Rest means recovery, and FYI, rest is not laziness. It is the time when your body adapts to training — when you reap the rewards of work, like a farmer harvesting a crop. Without adequate recovery — including easy days, sleep, and total rest — training adaptations go down the tubes. Your muscles, nerves, bones, fascia, and mind need this time to repair before they can progress, strengthen, or improve. Certain activities, like swimming, jogging, and yin yoga, can aid in your recovery by promoting circulation and relaxation. Mobility and stretching are other so-called active recovery methods, which we’ll cover in a minute. The best example of rest is the kind where you truly rest, doing little to no exercise. If the word rest rubs you the wrong way, think of it as recharge time. No matter what you call it, it is essential to realizing your potential.

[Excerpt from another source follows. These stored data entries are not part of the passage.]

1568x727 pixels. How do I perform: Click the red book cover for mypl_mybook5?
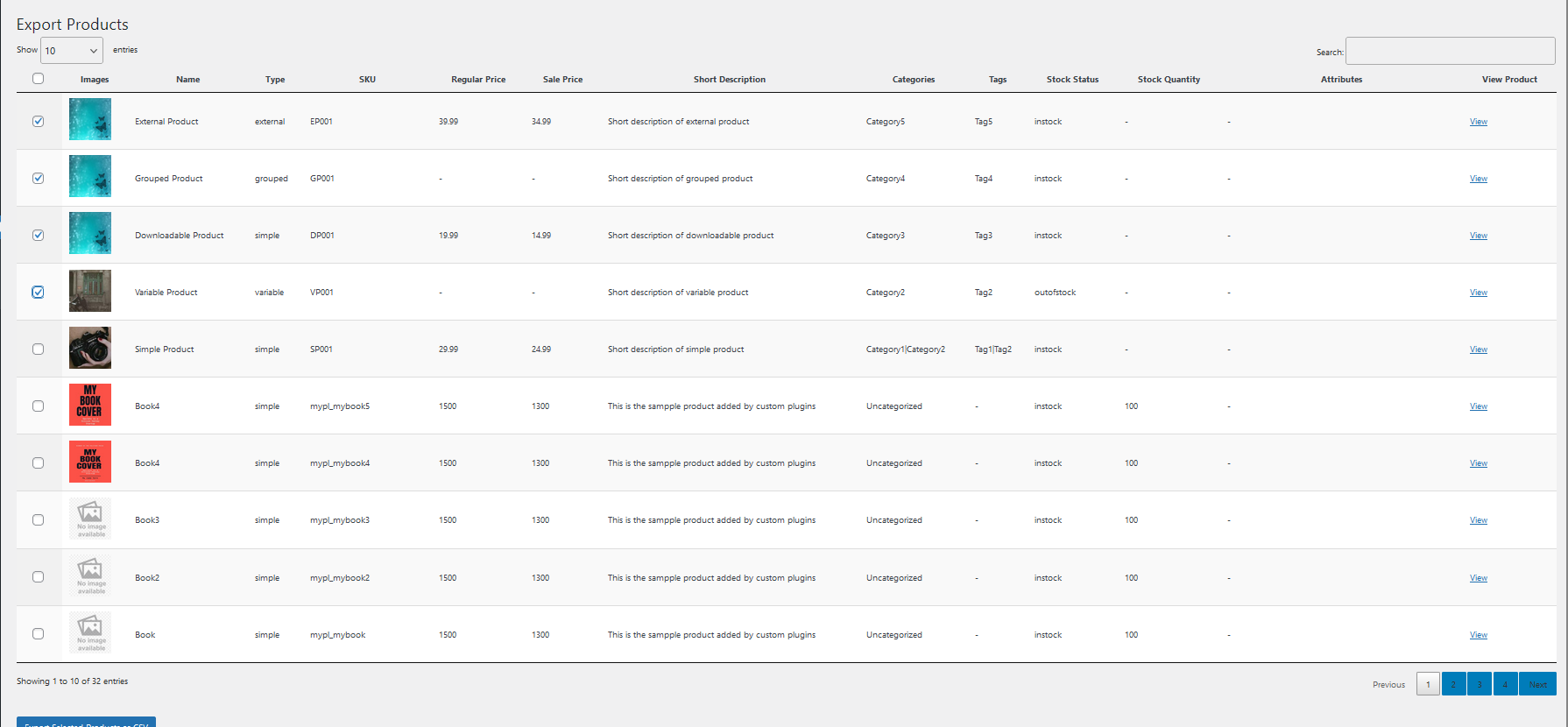[90, 405]
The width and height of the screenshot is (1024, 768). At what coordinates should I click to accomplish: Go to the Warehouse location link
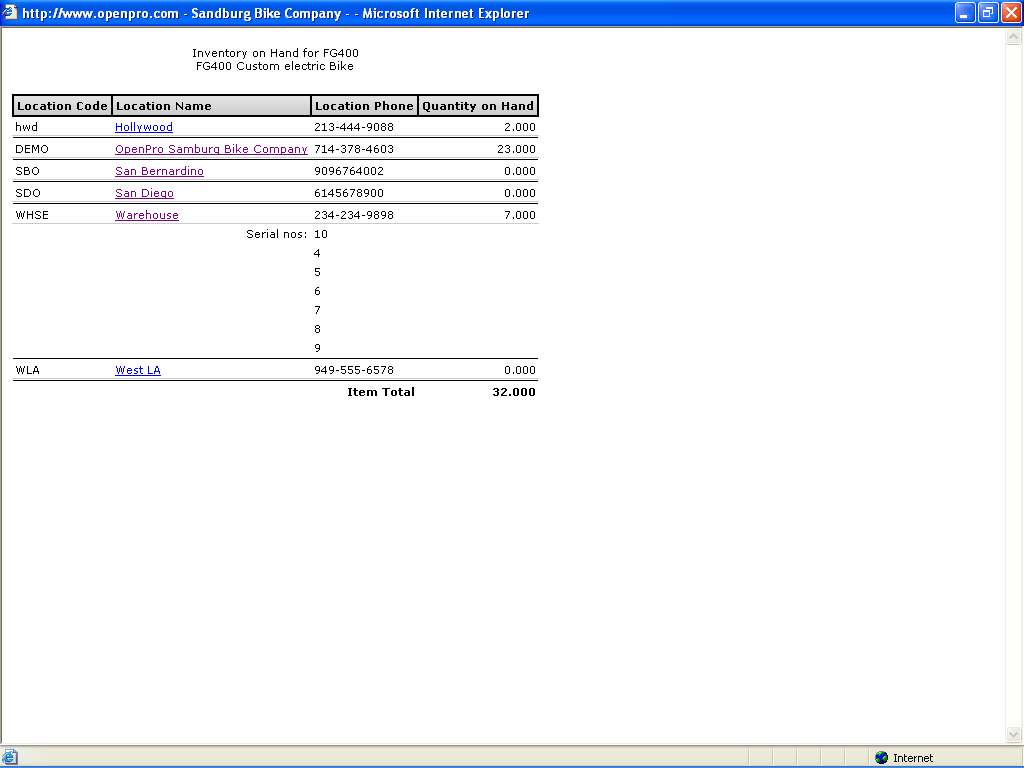point(147,215)
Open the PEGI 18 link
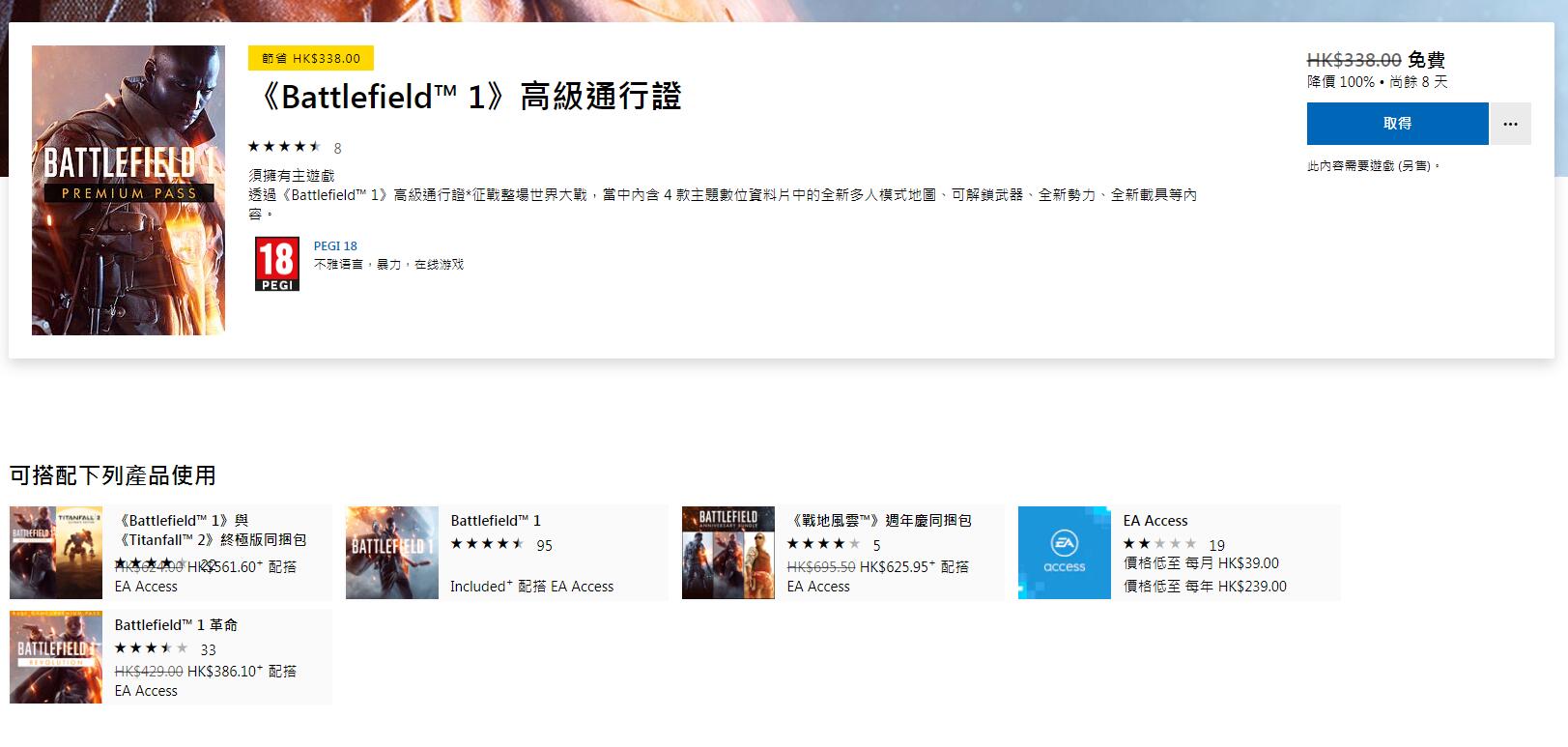 click(x=335, y=246)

Depending on your age, how long you’ve been running, and where you are in a training cycle, you might need more or less rest. As you get stronger or fitter, you might notice that you recover faster. (Woo-hoo!) That means you’ll feel less sore and tired between runs and stronger heading into your key workouts.

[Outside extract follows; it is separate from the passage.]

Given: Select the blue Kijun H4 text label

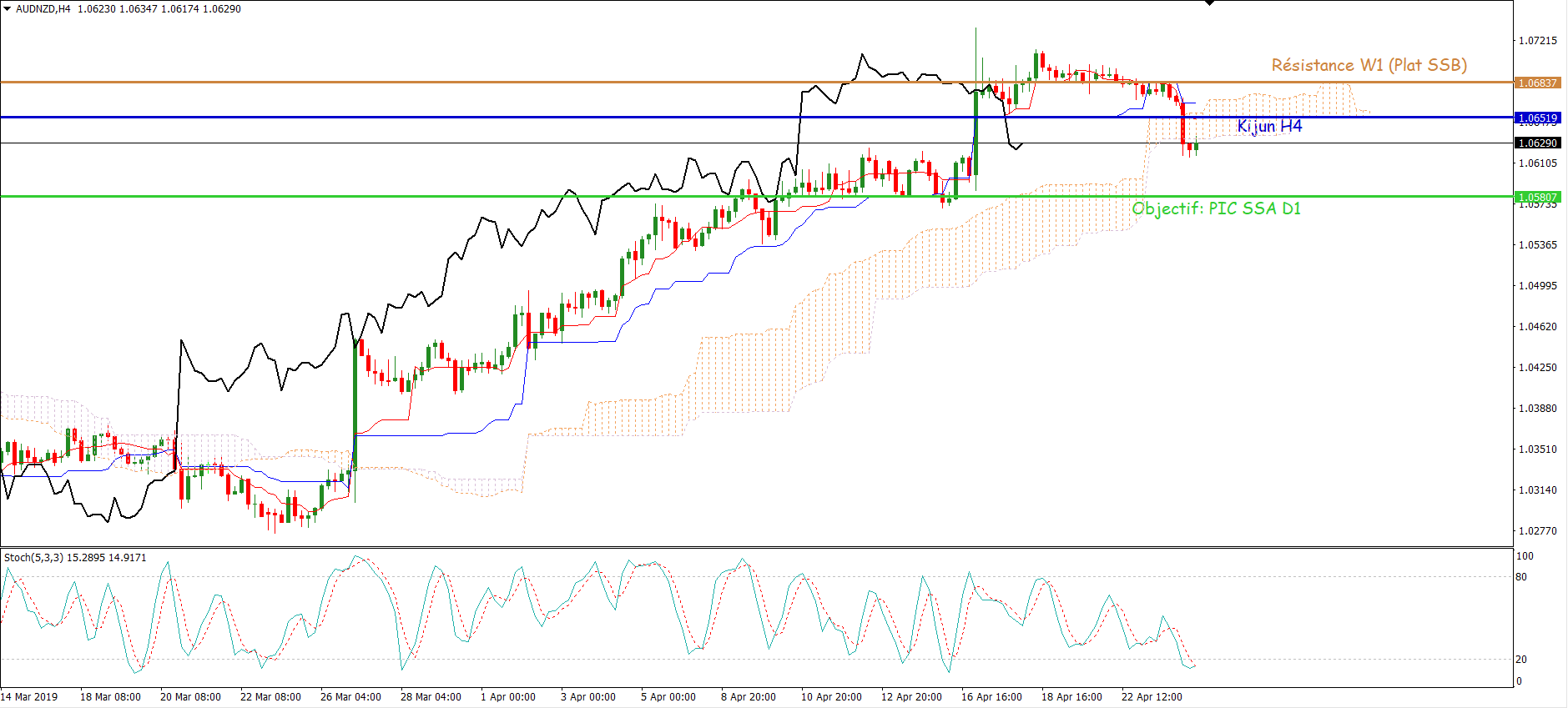Looking at the screenshot, I should pyautogui.click(x=1269, y=126).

What do you do when you’re not running? Maybe eat, sleep, read, go to school, TikTok, hang with the fam, work? Regardless, everything you do adds up. Imagine your time and energy like a pie. Each activity takes up a slice. You have only one pie. And it’s on you to slice it up, whether it’s pumpkin or cherry. The reality? No one can “do it all,” and your body doesn’t distinguish between stressors like school activities, family drama, and running hard. Stress is stress. Knowing that, what is your biggest slice?
Remember: To make the most of running, especially with the 27,593 other things you have going on, you need to protect a slice for rest and recovery. When you’re resting, know you don’t have to be busy recovering — say, ice bathing, foam-rolling, or scouring best-in-state times. Give yourself a break! Consider giving your social media scrolling a break, too. Quieting your mind and body is as important as pushing and moving them. In stillness, you are able to fill the reservoirs of energy you need to perform. Research suggests that silent downtime can help restore your brain, nerves, energy, heart, and lungs. When we get quiet and are free from distractions, we are able to better hear our own powerful voice within: intuition.
Sleep, Sweet Sleep
Sleep is where the magic happens. There are many tools and gadgets that are promoted as recovery tools, but the best use of your downtime? Good, solid shut-eye.
Sleep is recovery for life and training. Without sufficient sleep, well-being is compromised. Lack of sleep can affect performance, academics, judgment, and even bone health. It may also affect whether you get hurt or sick.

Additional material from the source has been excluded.